Job openings in the U.S. increased notably in October, while layoffs decreased by the most considerable margin in 1.5 years, suggesting a steady yet controlled deceleration in the labor market. Nevertheless, the Job Openings and Labor Turnover Survey (JOLTS) from the Labor Department, published on Tuesday, indicated that employers continue to be wary about increasing their workforce. Although layoffs are at historically low levels, benefiting the labor market and the wider economy due to increased wages boosting consumer spending, employers remain hesitant to hire.
The number of job openings per unemployed person increased from 1.08 in September to 1.11 in October. With resignations rising at their highest rate in over a year and a half, workers became more confident in the labor market.

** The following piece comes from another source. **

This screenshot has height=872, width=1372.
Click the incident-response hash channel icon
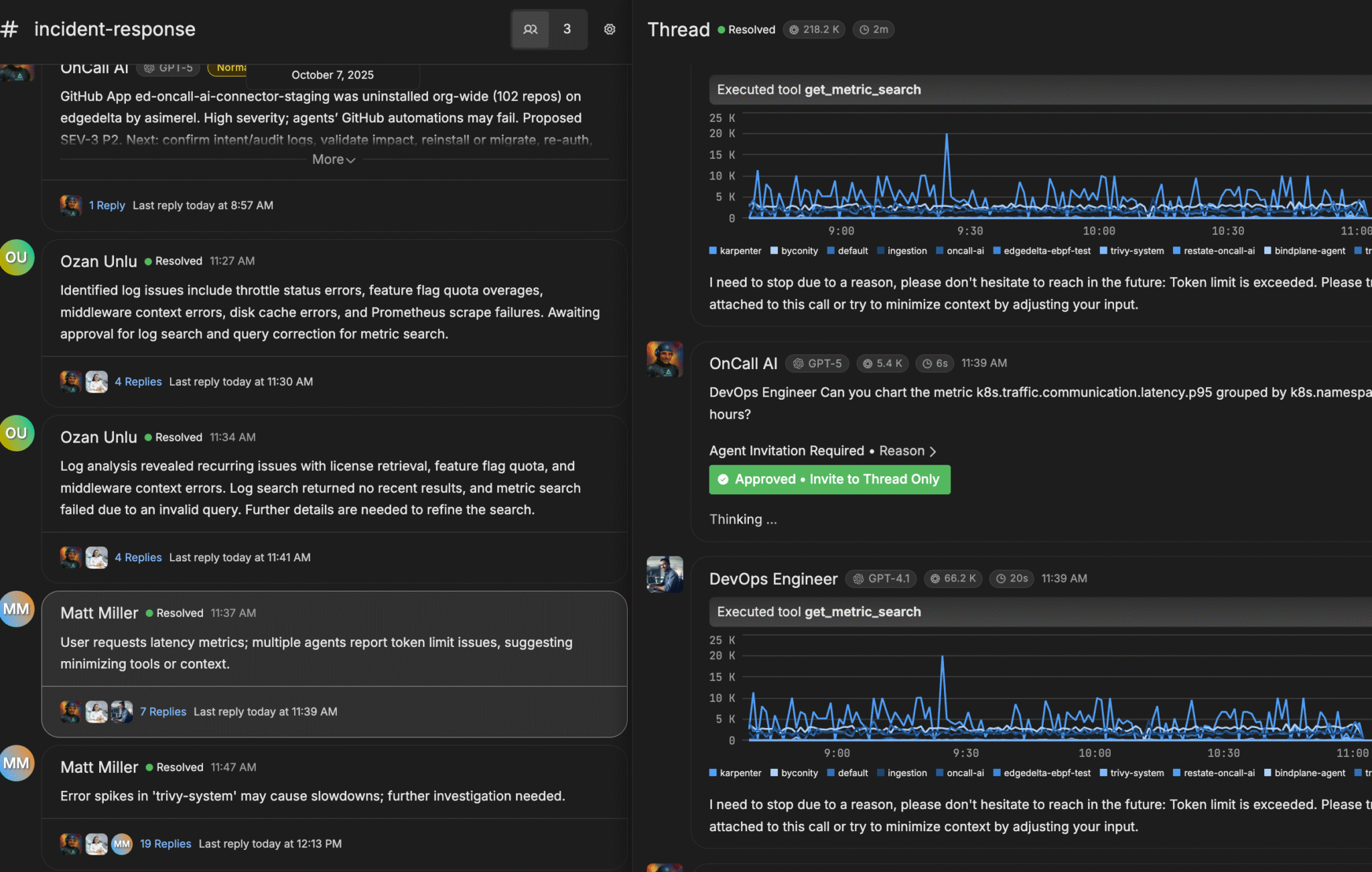pos(9,29)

Since little progress has been achieved in bringing inflation down to the 2% target, the state of the labor market will be crucial in determining whether the Fed implements a third consecutive rate cut this month.

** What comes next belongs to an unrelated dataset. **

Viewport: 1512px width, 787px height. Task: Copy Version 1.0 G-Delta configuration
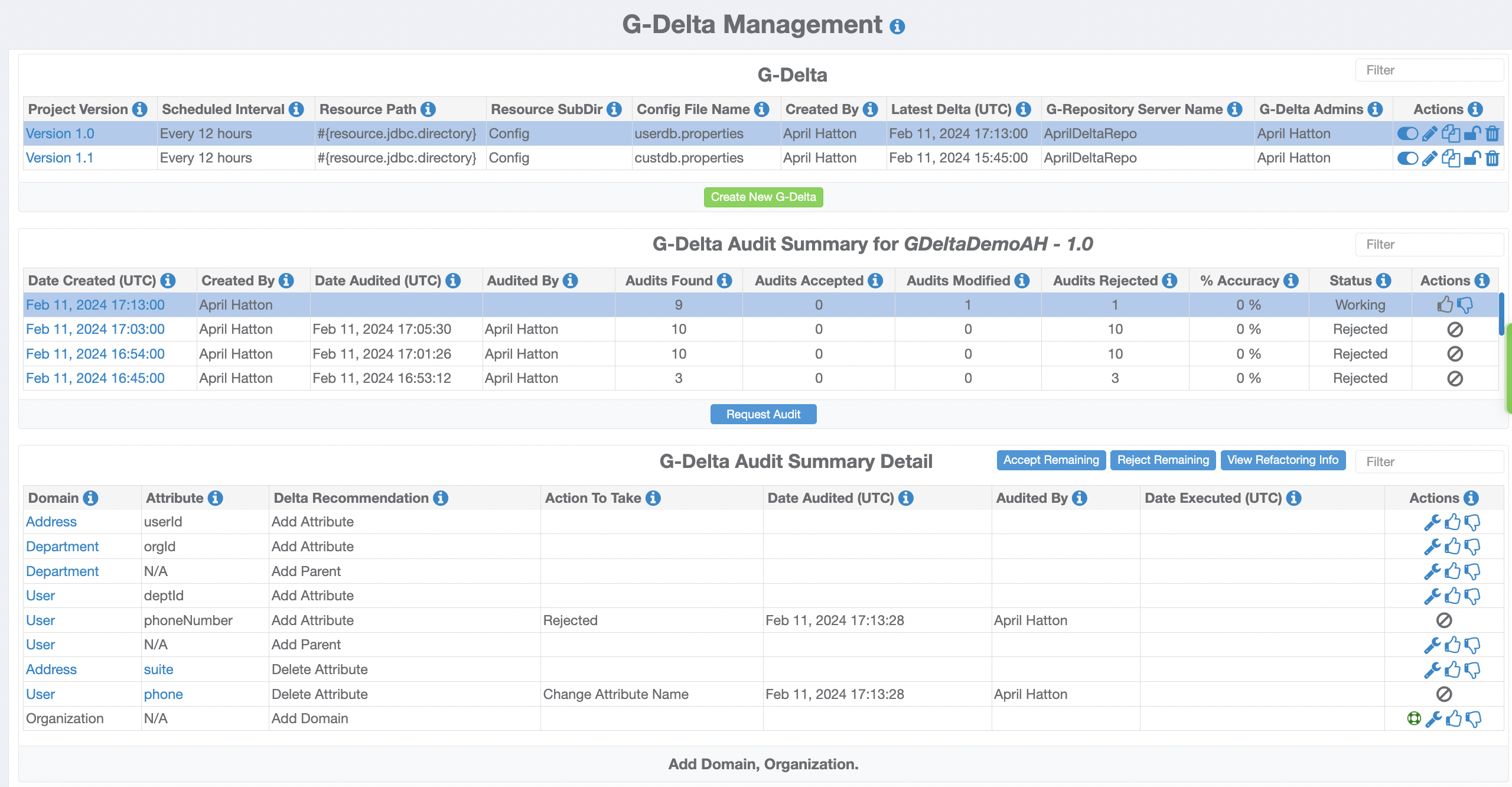coord(1451,134)
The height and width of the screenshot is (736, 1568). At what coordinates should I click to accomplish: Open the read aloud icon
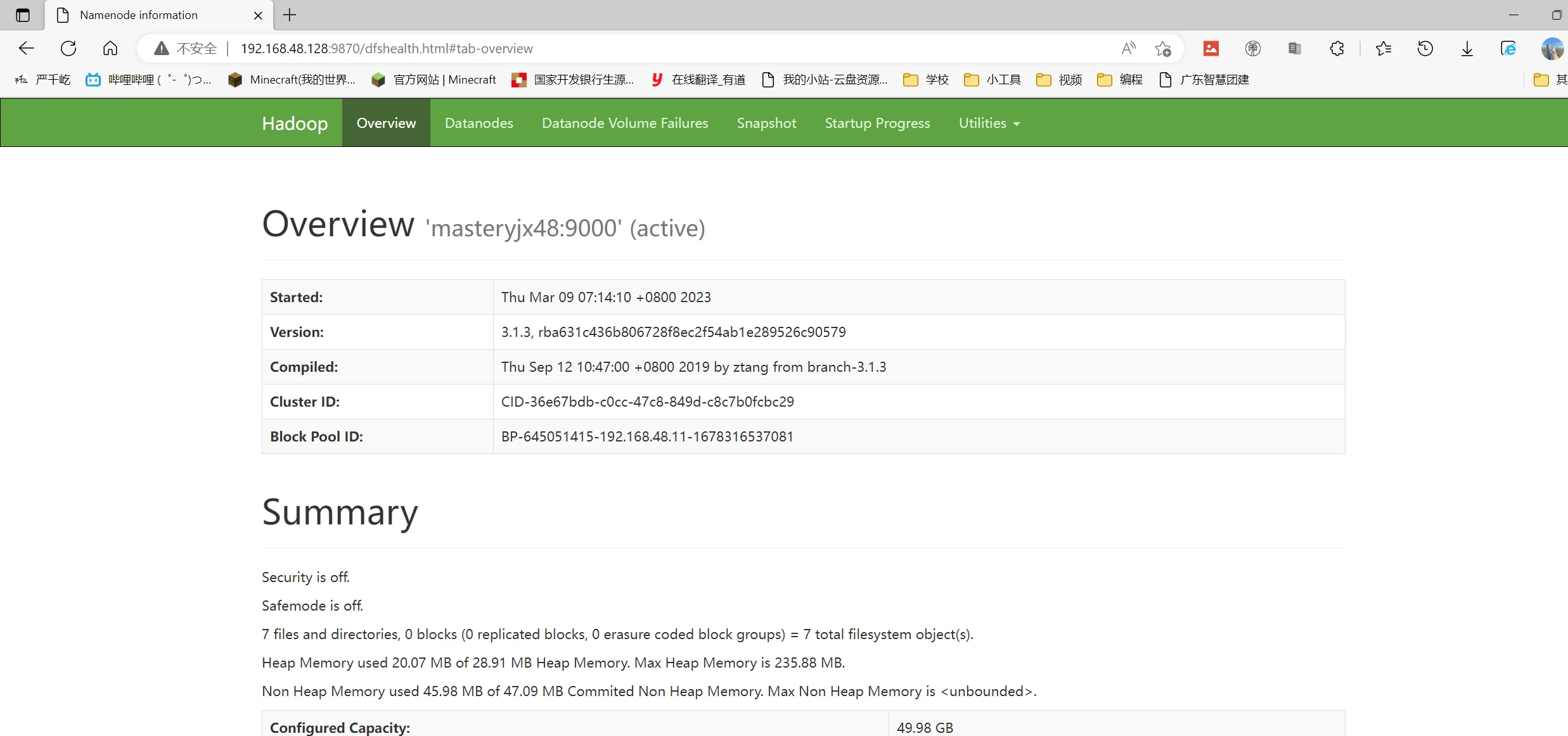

By the end of October, there were 7.744 million job opportunities, a measure of labor demand, up 372,000, according to the Labor Department's Bureau of Labor Statistics. Instead of the previously reported 7.443 million unfilled jobs, the September figure was revised lower to indicate 7.372 million. In addition, the federal government had 26,000 fewer openings. In September, the rate of job opportunities increased from 4.4% to 4.6%.
Reductions in the construction, manufacturing, finance and insurance, professional and business services, leisure, and hospitality sectors were the main causes of the 269,000-person drop in recruitment to 5.313 million. In September, the hiring rate was 3.5%; it now stands at 3.3%.